Героиня Руссо путем рассуждений приходит к выводу, что всякая любовь со временем неизбежно угасает. В письме к

132

Сен-Пре она приводит высказывание Ларошфуко: «Редко, кто ... не стыдится былой своей любви, когда уже перестал любить» (343). С Ольгой так и произойдет, по Ларошфуко. Она вдруг обнаружит, «что ей не только стыдно прошлого своего романа, но и героя...» (319). Но для гончаровской героини, в отличие от Юлии, это неожиданные и смущающие ее чувства. Размышляющая Ольга «не поспевает» за своим сердцем.

Юлия уверена, что ей удастся воспитать в себе не подверженное случайностям «вечное» чувство к Вольмару, который стал ее мужем. Тем более, что Вольмар в этом ее союзник: Юлия напишет о муже: «Он любит потому, что стремится любить, а стремится любить потому, что так подсказывает разум» (339). Временами героиня переживает вспышки неугасшей любви к Сен-Пре, но все же Руссо стремится убедить читателя в том, что Юлия добилась цели, ее связывает с Вольмаром истинное, не подверженное никаким колебаниям чувство. Текст «Обломова» позволяет проследить, в чем Гончаров следует руссоистской традиции в понимании природы чувств, а в чем он уже принципиально от нее отходит. Так, в речи повествователя дано такое объяснение изменившегося отношения Ольги к Илье Ильичу: «Признав раз в избранном человеке достоинство и право на себя, она верила в него и потому (курсив мой. — М. О.) любила, а переставала верить — переставала и любить, как случилось с Об ломовым» (360). В этом объяснении есть немалая доля просветительского рационализма: как и у Руссо, характер чувства обусловлен уровнем сознания героини.

Но повествование о «поэме любви», о переживаниях Ольги показывает, что реальное течение чувства идет не по такой «правильной» схеме. Правда чувства в том, что, только «переболев» страстью к Обломову, освободившись от этого душевного «антонова огня», она смогла по-настоящему полюбить Штольца.

В том, что человек должен «довоспитаться» до истинного понимания любви, Гончаров согласен с Руссо. Но автор «Обломова» показывает, что человеку предстоит еще долгий путь к тому идеалу любви, который, уже зародился в его сознании. «В этой комедии или трагедии, смотря по обстоятельствам, оба действующие лица являются почти всегда с одинаковым характером: мучителя или мучительницы и жертвы» (182) — таков один из выводов, «в открытую» данных в романе. Включив в роман мотив «поединка рокового», Гончаров сумел на другом уровне, чем у Руссо, показать сложную природу чувств, связывающих любящих друг друга героев.

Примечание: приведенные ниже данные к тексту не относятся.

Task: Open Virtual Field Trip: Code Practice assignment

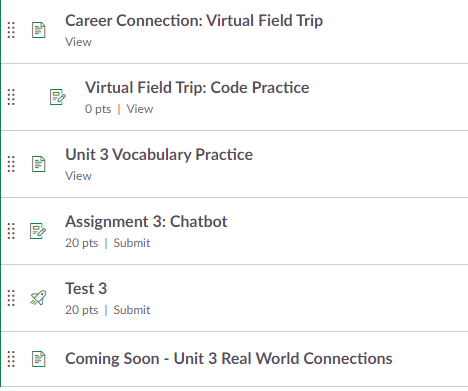Action: click(x=197, y=88)
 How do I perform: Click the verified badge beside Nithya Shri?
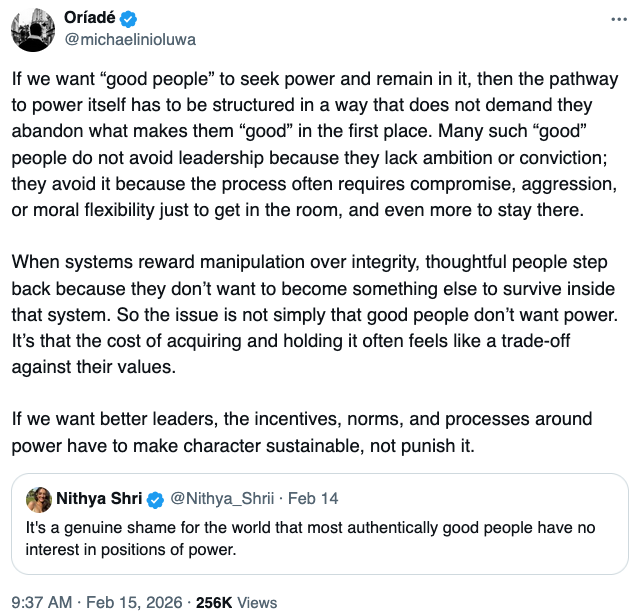(x=156, y=499)

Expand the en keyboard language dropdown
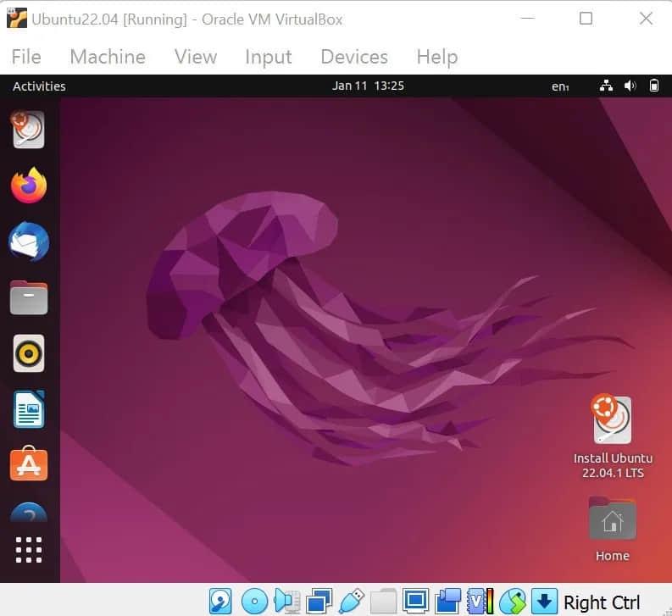click(559, 86)
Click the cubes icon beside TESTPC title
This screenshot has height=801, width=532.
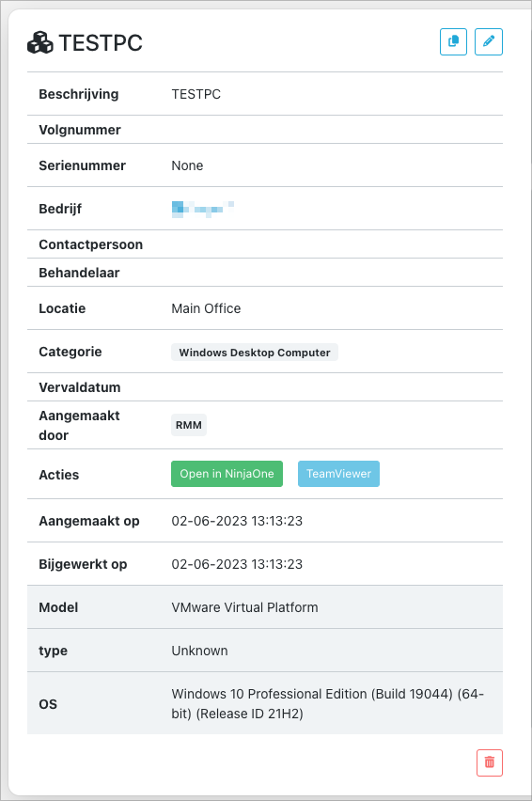[39, 42]
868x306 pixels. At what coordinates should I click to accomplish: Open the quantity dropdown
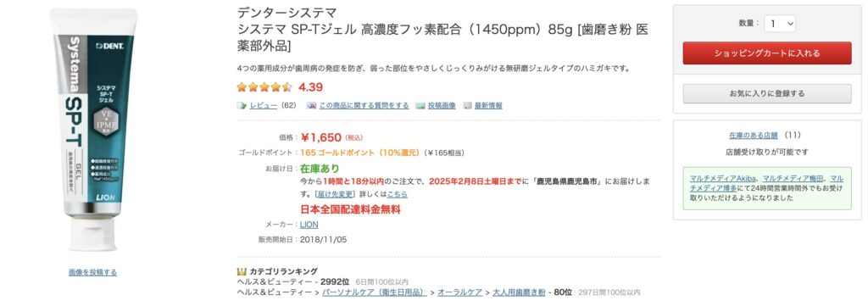780,23
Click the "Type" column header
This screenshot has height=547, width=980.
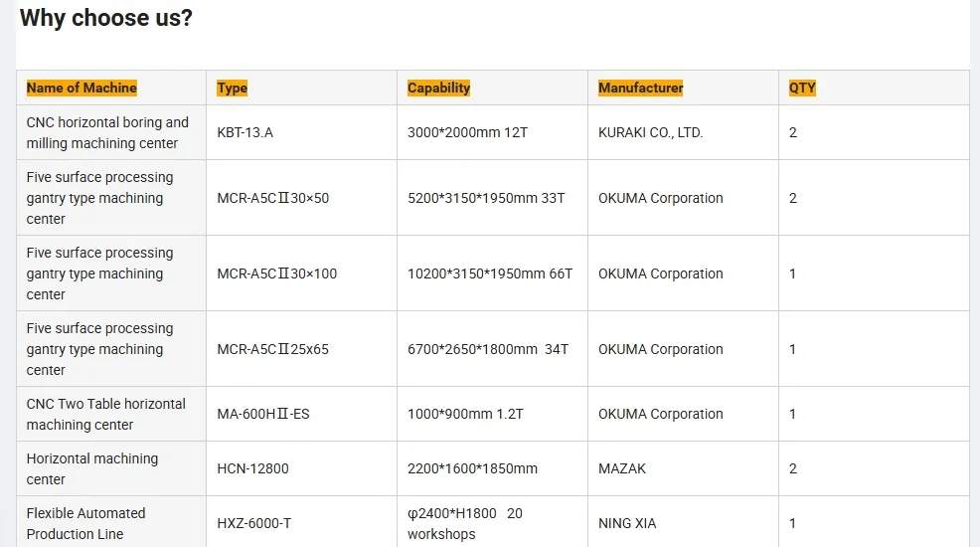point(232,88)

И, наконец, следует сказать еще об одном общем этапе развития героинь Руссо и Гончарова. Обе они достигают того жизненного благополучия и внутренней удовлетворенности,

133

когда им нечего больше желать. «... Я слишком счастлива, счастье наскучило мне, — так Юлия объясняет Сен-Пре „тайную тоску”, закравшуюся ей в душу. Сердце не знает, чего ему недостает, и смутные желания томят его» (655, 656).

Обретя разумно построенное счастье в совместной жизни: со Штольцем («разгула диким страстям быть не могло: все было у них гармония и тишина» — 351), Ольга тоже начинает испытывать странную тоску и объясняет ее так: «... несчастлива тем <...> что уж слишком счастлива» (356).

По мысли Руссо, спасительной для его героини от такой тоски может быть вера в Бога. Это подтверждается поведением и душевным состоянием Юлии в дни ее предсмертных: испытаний. Понятно, что такой путь преодоления тоски — путь веры — мыслится автором «Новой Элоизы» как наиболее естественный и даже универсальный.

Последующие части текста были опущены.